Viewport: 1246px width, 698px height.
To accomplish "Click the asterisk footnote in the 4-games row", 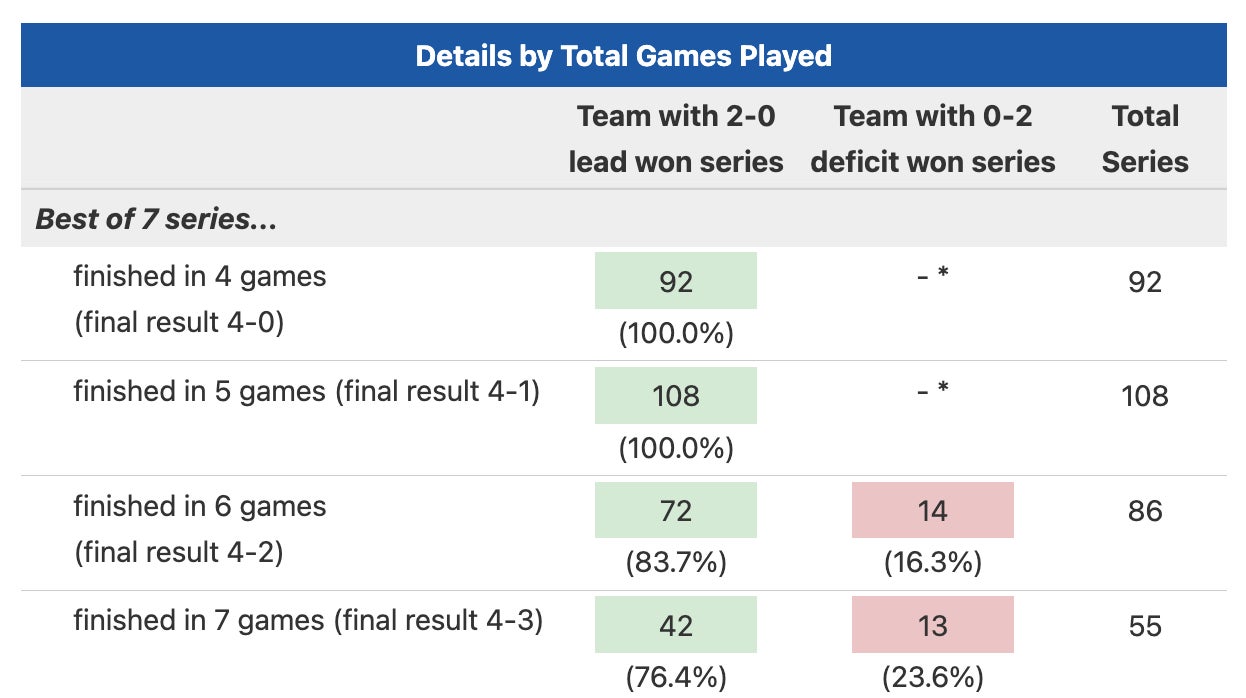I will (x=942, y=274).
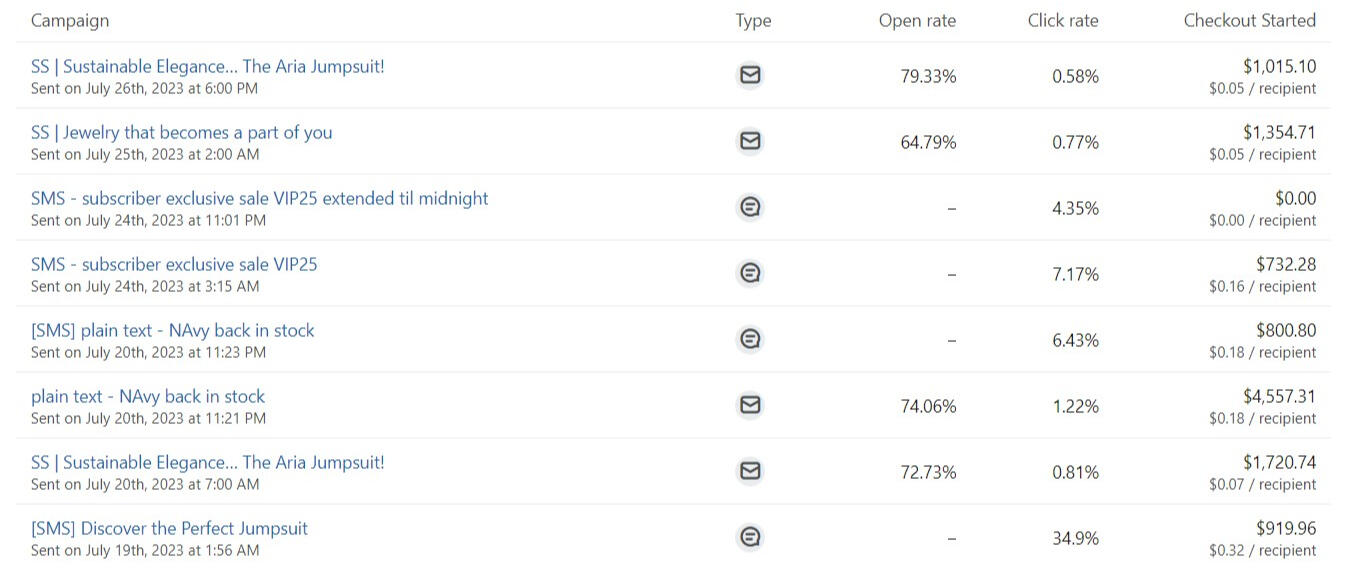Image resolution: width=1352 pixels, height=569 pixels.
Task: Click email icon for July 20th Aria Jumpsuit campaign
Action: tap(750, 471)
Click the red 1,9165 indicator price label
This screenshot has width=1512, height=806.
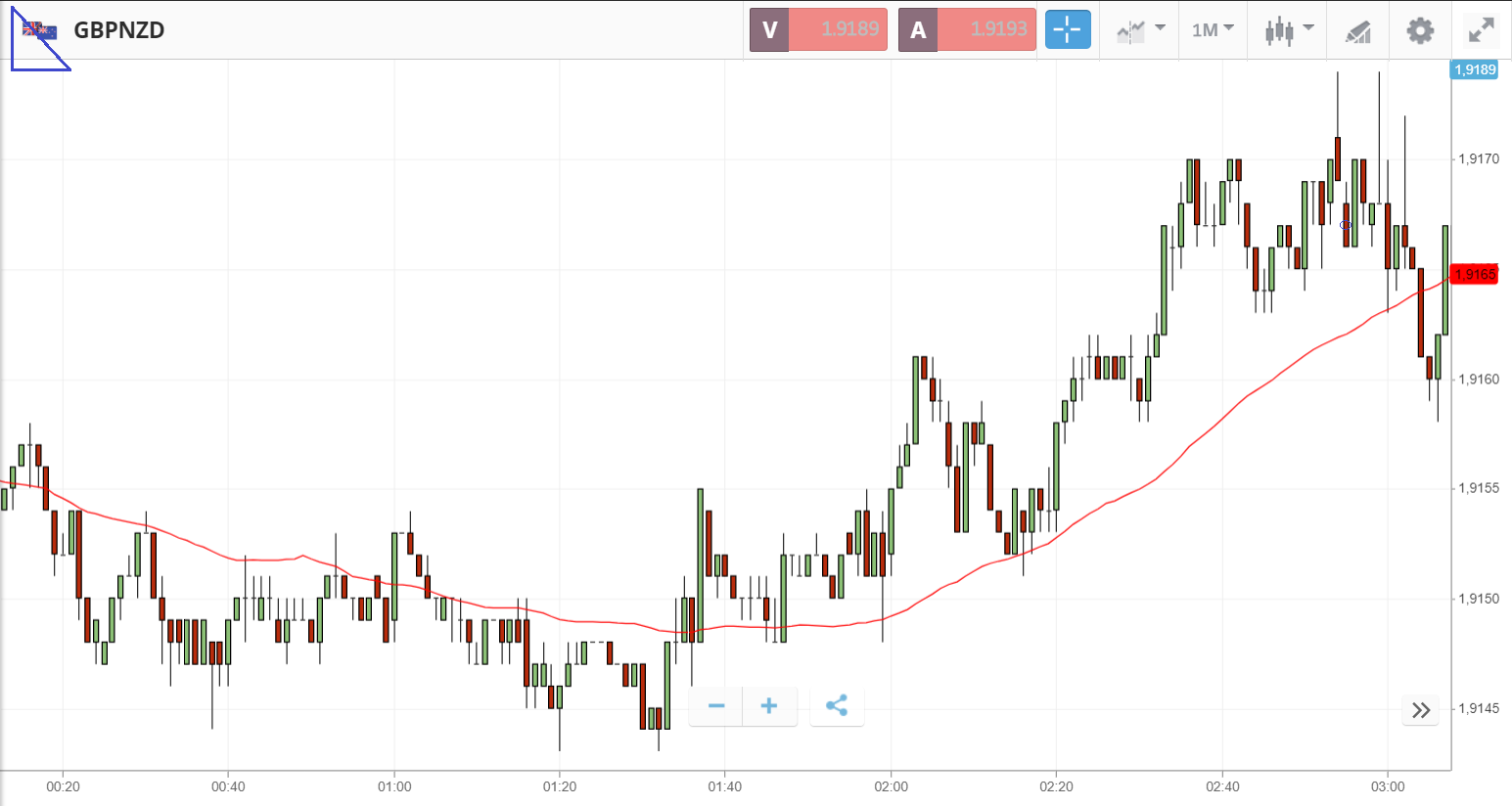(x=1475, y=274)
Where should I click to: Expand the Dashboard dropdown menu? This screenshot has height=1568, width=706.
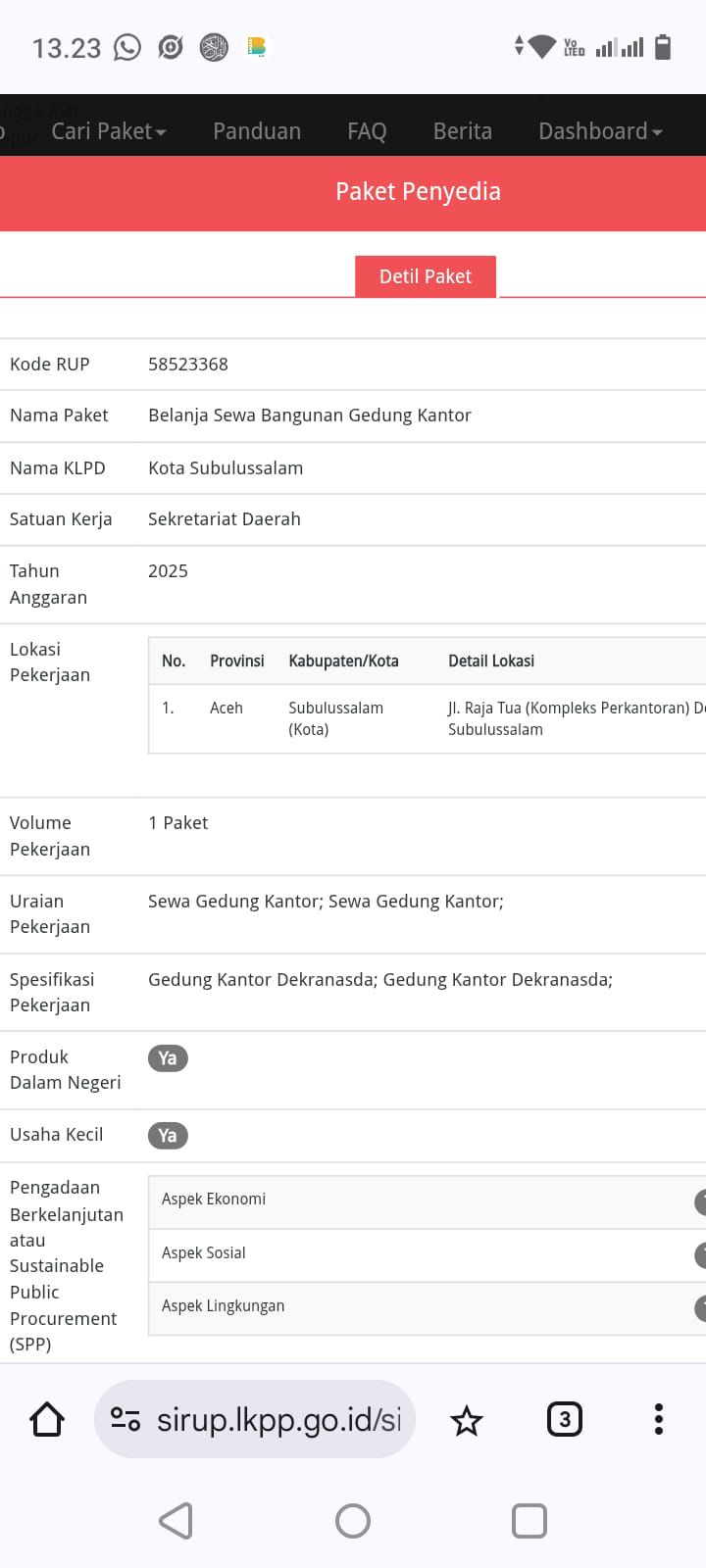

----

▶ [EXERCISE OBJECTIVE]: Please leave out the pictures while you copy exactly the lines from the one containing "Click the red 1,9165 indicator price label" through the end of the records.

▶ [RESULT OF THIS EXERCISE]:
Click the red 1,9165 indicator price label
This screenshot has width=1512, height=806.
(x=1475, y=274)
Where should I click to: Expand the Dashboard dropdown menu? This screenshot has height=1568, width=706.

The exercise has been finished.